» **EXERCISE AIM**:
Every line of the listing is to be returned exactly as given.

» **INPUT MATERIAL**:
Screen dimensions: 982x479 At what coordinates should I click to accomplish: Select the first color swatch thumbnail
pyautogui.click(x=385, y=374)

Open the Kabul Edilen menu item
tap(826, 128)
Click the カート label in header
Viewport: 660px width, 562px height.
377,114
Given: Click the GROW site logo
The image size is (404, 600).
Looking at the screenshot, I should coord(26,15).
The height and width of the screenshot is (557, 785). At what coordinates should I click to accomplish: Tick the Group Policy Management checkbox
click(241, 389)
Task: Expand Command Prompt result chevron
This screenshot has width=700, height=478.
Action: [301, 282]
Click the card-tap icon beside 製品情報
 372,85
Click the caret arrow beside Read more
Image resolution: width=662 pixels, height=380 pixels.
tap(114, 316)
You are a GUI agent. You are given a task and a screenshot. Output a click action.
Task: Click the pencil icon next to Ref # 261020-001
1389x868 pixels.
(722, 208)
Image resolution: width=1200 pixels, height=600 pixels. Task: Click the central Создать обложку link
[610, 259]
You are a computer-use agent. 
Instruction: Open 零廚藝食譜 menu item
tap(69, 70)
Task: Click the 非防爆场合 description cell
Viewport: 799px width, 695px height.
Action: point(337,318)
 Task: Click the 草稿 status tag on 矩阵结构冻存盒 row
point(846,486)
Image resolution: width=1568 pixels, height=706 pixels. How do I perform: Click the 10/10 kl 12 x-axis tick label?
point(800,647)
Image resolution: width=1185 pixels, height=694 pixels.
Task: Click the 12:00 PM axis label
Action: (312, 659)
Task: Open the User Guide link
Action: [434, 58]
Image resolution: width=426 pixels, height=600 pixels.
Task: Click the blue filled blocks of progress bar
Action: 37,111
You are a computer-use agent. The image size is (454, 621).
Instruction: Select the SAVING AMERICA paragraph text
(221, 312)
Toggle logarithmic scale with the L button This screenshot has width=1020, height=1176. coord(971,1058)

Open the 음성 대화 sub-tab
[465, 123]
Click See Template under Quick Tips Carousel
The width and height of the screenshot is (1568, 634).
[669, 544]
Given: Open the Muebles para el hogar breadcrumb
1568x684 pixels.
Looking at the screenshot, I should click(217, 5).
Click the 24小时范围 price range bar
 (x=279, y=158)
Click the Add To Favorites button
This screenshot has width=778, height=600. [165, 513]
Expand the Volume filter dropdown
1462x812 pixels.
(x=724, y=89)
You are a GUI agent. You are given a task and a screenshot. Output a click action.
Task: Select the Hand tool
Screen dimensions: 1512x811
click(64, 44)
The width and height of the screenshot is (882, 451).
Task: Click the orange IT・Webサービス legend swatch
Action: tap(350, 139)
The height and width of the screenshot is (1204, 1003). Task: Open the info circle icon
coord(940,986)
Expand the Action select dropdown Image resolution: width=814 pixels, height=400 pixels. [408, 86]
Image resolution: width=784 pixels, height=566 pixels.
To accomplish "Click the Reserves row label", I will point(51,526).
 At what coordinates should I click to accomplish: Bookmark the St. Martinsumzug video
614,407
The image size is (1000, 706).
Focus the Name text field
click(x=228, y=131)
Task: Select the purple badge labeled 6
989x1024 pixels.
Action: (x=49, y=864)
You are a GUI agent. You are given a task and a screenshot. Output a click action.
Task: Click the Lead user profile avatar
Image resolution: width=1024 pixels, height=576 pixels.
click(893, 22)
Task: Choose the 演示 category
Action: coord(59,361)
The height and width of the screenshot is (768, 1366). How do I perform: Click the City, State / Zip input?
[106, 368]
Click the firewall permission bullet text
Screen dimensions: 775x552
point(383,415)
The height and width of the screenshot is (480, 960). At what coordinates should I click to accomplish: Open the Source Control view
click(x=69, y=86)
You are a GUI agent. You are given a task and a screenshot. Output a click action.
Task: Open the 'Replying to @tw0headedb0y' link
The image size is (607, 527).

» **PROBLEM SOLUTION**:
Screen dimensions: 982x479 At what coordinates should I click to accomplish: Select the first color swatch thumbnail
pyautogui.click(x=385, y=374)

Open the Kabul Edilen menu item
tap(826, 128)
Click the カート label in header
Viewport: 660px width, 562px height.
377,114
Given: Click the GROW site logo
The image size is (404, 600).
Looking at the screenshot, I should coord(26,15).
The height and width of the screenshot is (557, 785). At what coordinates should I click to accomplish: Tick the Group Policy Management checkbox
click(241, 389)
Task: Expand Command Prompt result chevron
This screenshot has width=700, height=478.
Action: [301, 282]
Click the card-tap icon beside 製品情報
 372,85
Click the caret arrow beside Read more
Image resolution: width=662 pixels, height=380 pixels.
tap(114, 316)
You are a GUI agent. You are given a task and a screenshot. Output a click action.
Task: Click the pencil icon next to Ref # 261020-001
1389x868 pixels.
(722, 208)
Image resolution: width=1200 pixels, height=600 pixels. Task: Click the central Создать обложку link
[610, 259]
You are a computer-use agent. 
Instruction: Open 零廚藝食譜 menu item
tap(69, 70)
Task: Click the 非防爆场合 description cell
Viewport: 799px width, 695px height.
Action: point(337,318)
 Task: Click the 草稿 status tag on 矩阵结构冻存盒 row
point(846,486)
Image resolution: width=1568 pixels, height=706 pixels. How do I perform: Click the 10/10 kl 12 x-axis tick label?
point(800,647)
Image resolution: width=1185 pixels, height=694 pixels.
Task: Click the 12:00 PM axis label
Action: (312, 659)
Task: Open the User Guide link
Action: [434, 58]
Image resolution: width=426 pixels, height=600 pixels.
Task: Click the blue filled blocks of progress bar
Action: 37,111
You are a computer-use agent. The image size is (454, 621).
Instruction: Select the SAVING AMERICA paragraph text
(221, 312)
Toggle logarithmic scale with the L button This screenshot has width=1020, height=1176. coord(971,1058)

Open the 음성 대화 sub-tab
[465, 123]
Click See Template under Quick Tips Carousel
The width and height of the screenshot is (1568, 634).
[669, 544]
Given: Open the Muebles para el hogar breadcrumb
1568x684 pixels.
Looking at the screenshot, I should click(217, 5).
Click the 24小时范围 price range bar
 (x=279, y=158)
Click the Add To Favorites button
This screenshot has width=778, height=600. [165, 513]
Expand the Volume filter dropdown
1462x812 pixels.
(x=724, y=89)
You are a GUI agent. You are given a task and a screenshot. Output a click action.
Task: Select the Hand tool
Screen dimensions: 1512x811
click(64, 44)
The width and height of the screenshot is (882, 451).
Task: Click the orange IT・Webサービス legend swatch
Action: tap(350, 139)
The height and width of the screenshot is (1204, 1003). Task: Open the info circle icon
coord(940,986)
Expand the Action select dropdown Image resolution: width=814 pixels, height=400 pixels. [408, 86]
Image resolution: width=784 pixels, height=566 pixels.
To accomplish "Click the Reserves row label", I will point(51,526).
 At what coordinates should I click to accomplish: Bookmark the St. Martinsumzug video
614,407
The image size is (1000, 706).
Focus the Name text field
click(x=228, y=131)
Task: Select the purple badge labeled 6
989x1024 pixels.
Action: (x=49, y=864)
You are a GUI agent. You are given a task and a screenshot. Output a click action.
Task: Click the Lead user profile avatar
Image resolution: width=1024 pixels, height=576 pixels.
click(893, 22)
Task: Choose the 演示 category
Action: coord(59,361)
The height and width of the screenshot is (768, 1366). How do I perform: Click the City, State / Zip input?
[106, 368]
Click the firewall permission bullet text
Screen dimensions: 775x552
point(383,415)
The height and width of the screenshot is (480, 960). At what coordinates should I click to accomplish: Open the Source Control view
click(x=69, y=86)
You are a GUI agent. You are given a task and a screenshot. Output a click action.
Task: Open the 'Replying to @tw0headedb0y' link
The image size is (607, 527).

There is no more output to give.